> [Textausschnitt]
☆ ☆ ☆ ☆ ☆

Der objektive Tatbestand ist im Strafrecht die Summe aller äußeren Tatbestandsmerkmale. Jene Tatbestandsmerkmale beschreiben die Persönlichkeit des Täters, die Tathandlung, das Tatobjekt und gegebenenfalls den Erfolg. Ein bedeutsames Element ist die Ursächlichkeit, ergo Kausalität. Im Zuge der Kausalität wird geprüft, ob ein Zusammenhang zwischen einer Handlung und einem Erfolg vorliegt, der strafrechtlich relevant ist. Die subjektive Vorstellung des Täters ist bei der Frage der Kausalität außenvor zu lassen. Von einem Rechtsanwalt zu beachten ist, dass zwischen der Kausalitätsfrage und der Haftungsfrage eine strenge Trennung vorgenommen werden muss.
1. Prinzipien:
Tatsächliche Kausalverlauf:
Hierbei sind nur der wirkliche Geschehensablauf und der Erfolg in seiner konkreten Gestalt von Bedeutung. Folglich wird der hypothetische Kausalverlauf nicht berücksichtigt.
Mitkausalität:
Unter Mitkausalität versteht man, dass der Erfolg nur durch das Zusammenwirken mit anderen Umständen eintreten konnte.
Alternative Kausalität:
In Fällen von alternativer Kausalität steuern mehrere Kausalketten unabhängig voneinander auf denselben Erfolg hin und führen diesen auch gleichzeitig herbei.
Überholende Kausalität:
Auch hier steuern mehrere Kausalketten auf einen Erfolg, allerdings wird eine Kette davon schneller wirksam, wodurch die andere überholt wird und somit allein zum Erfolgseintritt führt.

☆ ☆ ☆ ☆ ☆

> [Bereitgestellte Daten]
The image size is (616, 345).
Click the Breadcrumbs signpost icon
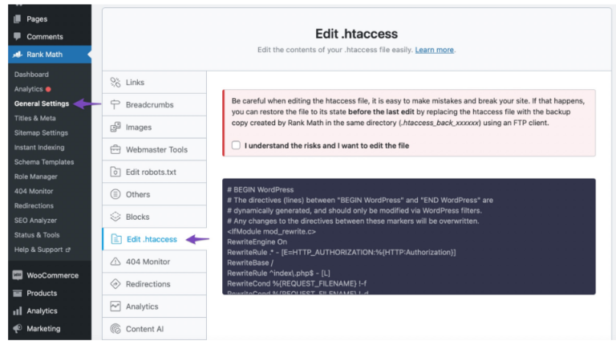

☆ ☆ ☆ ☆ ☆

> [Material erkunden]
A) Geben Sie den Text zur Kausalität im Strafrecht wortgetreu wieder, beginnend bei „Der objektive Tatbestand“ und endend bei „Kausalverlauf nicht berücksichtigt.“.
B) Welcher Kausalverlauf wird laut dem Text zur Kausalität im Strafrecht nicht berücksichtigt?
C) Führen Sie den Text zur Kausalität im Strafrecht nach seinem letzten Satz fort.

> [Nummerierte Antworten]
A)
Der objektive Tatbestand ist im Strafrecht die Summe aller äußeren Tatbestandsmerkmale. Jene Tatbestandsmerkmale beschreiben die Persönlichkeit des Täters, die Tathandlung, das Tatobjekt und gegebenenfalls den Erfolg. Ein bedeutsames Element ist die Ursächlichkeit, ergo Kausalität. Im Zuge der Kausalität wird geprüft, ob ein Zusammenhang zwischen einer Handlung und einem Erfolg vorliegt, der strafrechtlich relevant ist. Die subjektive Vorstellung des Täters ist bei der Frage der Kausalität außenvor zu lassen. Von einem Rechtsanwalt zu beachten ist, dass zwischen der Kausalitätsfrage und der Haftungsfrage eine strenge Trennung vorgenommen werden muss.
1. Prinzipien:
Tatsächliche Kausalverlauf:
Hierbei sind nur der wirkliche Geschehensablauf und der Erfolg in seiner konkreten Gestalt von Bedeutung. Folglich wird der hypothetische Kausalverlauf nicht berücksichtigt.

B) Der hypothetische Kausalverlauf.

C)
2. Kausalitätsformeln:
Äquivalenztheorie:
Die Äquivalenztheorie besagt, dass ein Tun kausal für den Erfolg ist, wenn es nicht weggedacht werden kann, ohne dass der tatbestandliche Erfolg entfiele. Alle Ursachen, welche nicht weggedacht werden könnten, ohne dass der Erfolg entfiele, werden als gleichwertig angesehen. Das bedeutet, dass generell hierbei nicht von nahen und entfernet, typischen oder atypischen, normalen oder zufälligen Ursachen unterschieden wird.
Fallbeispiel:
Ein angetrunkener Autolenker verliert auf dem Heimweg vom Gasthaus auf einer kurvigen Landstraße die Kontrolle über sein Fahrzeug, weshalb er auf die Gegenfahrbahn gerät und daher mit einem entgegenkommenden Fahrzeug zusammenstößt. Grundsätzlich wird die dem kurvigen Straßenverhältnis unangepasste Fahrweise bzw. Geschwindigkeit ursächlich für den Unfall sein. Allerdings spielt die Alkoholisierung des Lenkers in diesem Fall eine ebenso tragende Rolle. Bekanntlich verringert Alkohol die Reaktionsfähigkeit und erschwert in casu dem Autofahrer die Beherrschung über sein Fahrzeug zu wahren. Wenn man sich also die beiden Ursachen – Alkoholisierung, unangepasste Geschwindigkeit – wegdenkt, dann wäre der Unfall wahrscheinlich nicht passiert, da der Autolenker nicht von seiner Fahrbahnseite abgekommen wäre.
Conditio – sine qua non Formel:
Die Äquivalenztheorie besagt, dass ein Tun kausal für den Erfolg ist, wenn es nicht weggedacht werden kann, ohne dass der konkrete Erfolg entfiele.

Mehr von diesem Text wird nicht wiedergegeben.